Entscheidungsstichwort (Thema)
Bestimmung des Streitwerts eines für mehrere Jahre wegen derselben Rechtsfrage geführten, sich auch noch auf andere Steuerjahre auswirkenden finanzgerichtlichen Verfahrens, wenn der tatsächliche Streitwert unter dem Mindeststreitwert liegt: Konkurrenz der Streitwerterhöhung nach § 52 Abs. 3 Satz 2 GKG zum Mindeststreitwert nach § 52 Abs. 4 Nr. 1 GKG
Leitsatz (redaktionell)
1. Sind die Steuerbescheide mehrerer Jahre wegen derselben Rechtsfrage Verfahrensgegenstand eines finanzgerichtlichen Verfahrens und wirkt sich das Urteil auch noch auf die Bescheide anderer Steuerjahre aus, bezieht sich die Erhöhung des Streitwerts nach § 52 Abs. 3 Satz 2 GKG (auf das maximal Dreifache) auf den Durchschnitt der verfahrensgegenständlichen Jahre (Anschluss an BFH, Beschluss v. 17.8.2015, XI S 1/15). Die Streitwerterhöhung nach § 52 Abs. 3 Satz 2 GKG kommt auch zur Anwendung, wenn die Berechnung des Streitwerts nach § 52 Abs. 3 Satz 1 GKG zum Ansatz des Mindeststreitwerts (§ 52 Abs. 4 Nr. 1 GKG) führt (Anschluss an BFH, Beschluss v. 24.7.2018, VI S 12/17).
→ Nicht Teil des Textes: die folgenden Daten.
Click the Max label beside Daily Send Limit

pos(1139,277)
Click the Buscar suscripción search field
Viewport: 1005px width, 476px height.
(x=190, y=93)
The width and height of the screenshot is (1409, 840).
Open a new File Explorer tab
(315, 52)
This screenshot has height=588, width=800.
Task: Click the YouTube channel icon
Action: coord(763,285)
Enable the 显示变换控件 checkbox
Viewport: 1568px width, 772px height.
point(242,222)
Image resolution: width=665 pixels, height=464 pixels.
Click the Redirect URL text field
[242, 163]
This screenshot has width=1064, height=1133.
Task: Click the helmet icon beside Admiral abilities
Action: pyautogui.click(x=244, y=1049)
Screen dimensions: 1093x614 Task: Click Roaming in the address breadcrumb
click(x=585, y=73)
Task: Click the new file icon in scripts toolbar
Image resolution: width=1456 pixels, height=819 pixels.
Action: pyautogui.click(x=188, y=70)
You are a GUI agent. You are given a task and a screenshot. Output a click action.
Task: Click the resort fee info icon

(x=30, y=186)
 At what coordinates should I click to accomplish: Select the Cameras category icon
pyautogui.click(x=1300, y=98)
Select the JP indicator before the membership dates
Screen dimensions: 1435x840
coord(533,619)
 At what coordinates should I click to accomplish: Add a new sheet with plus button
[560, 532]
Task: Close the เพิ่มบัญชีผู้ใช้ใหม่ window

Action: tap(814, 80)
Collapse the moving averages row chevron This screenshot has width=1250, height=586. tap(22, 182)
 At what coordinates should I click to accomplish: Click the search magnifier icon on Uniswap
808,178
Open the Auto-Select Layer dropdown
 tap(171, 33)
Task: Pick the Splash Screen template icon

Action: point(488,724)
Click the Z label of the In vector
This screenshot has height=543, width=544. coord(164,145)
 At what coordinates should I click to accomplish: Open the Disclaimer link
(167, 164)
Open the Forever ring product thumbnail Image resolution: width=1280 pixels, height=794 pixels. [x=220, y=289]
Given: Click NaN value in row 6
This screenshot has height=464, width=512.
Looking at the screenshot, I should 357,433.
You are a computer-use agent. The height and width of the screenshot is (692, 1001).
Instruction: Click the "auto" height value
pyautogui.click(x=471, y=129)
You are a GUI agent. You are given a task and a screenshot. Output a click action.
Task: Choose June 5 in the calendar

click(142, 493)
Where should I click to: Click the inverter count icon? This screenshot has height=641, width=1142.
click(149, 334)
2. Liegt der tatsächliche Streitwert für mehrere Steuerjahre unter dem Mindeststreitwert von 1.500 EUR und ist der dreifache Betrag der durchschnittlich pro Steuerjahr streitigen Steuer im Sinne von § 52 Abs. 3 Satz 2 GKG geringer als die Summe der insgesamt für die Streitjahre streitigen Steuer gemäß § 52 Abs. 3 Satz 1 GKG, findet eine Erhöhung aufgrund § 52 Abs. 3 Satz 2 GKG nicht statt. Es ist dann für das Verfahren der einfache Mindeststreitwert in Höhe von 1.500 EUR und nicht etwa der dreifache Mindeststreitwert anzusetzen (Abgrenzung zu BFH, Beschluss v. 24.7.2018, VI S 12/17).
Normenkette
GKG § 52 Abs. 3 Sätze 1-2, Abs. 4 Nr. 1
Tenor
Der Streitwert wird auf 1.500 EUR festgesetzt.
Tatbestand
I.
Die Beteiligten streiten um den Streitwert beim Vorliegen sowohl absehbarer Auswirkungen für die Folgejahre (§ 52 Abs. 3 Satz 2 GKG) als auch des Mindeststreitwerts (§ 52 Abs. 4 Nr. 1 GKG), insbesondere um die Interpretation des Beschlusses des Bundesfinanzhofs – BFH – vom 24.07.2018 VI S 12/17 in diesem Zusammenhang.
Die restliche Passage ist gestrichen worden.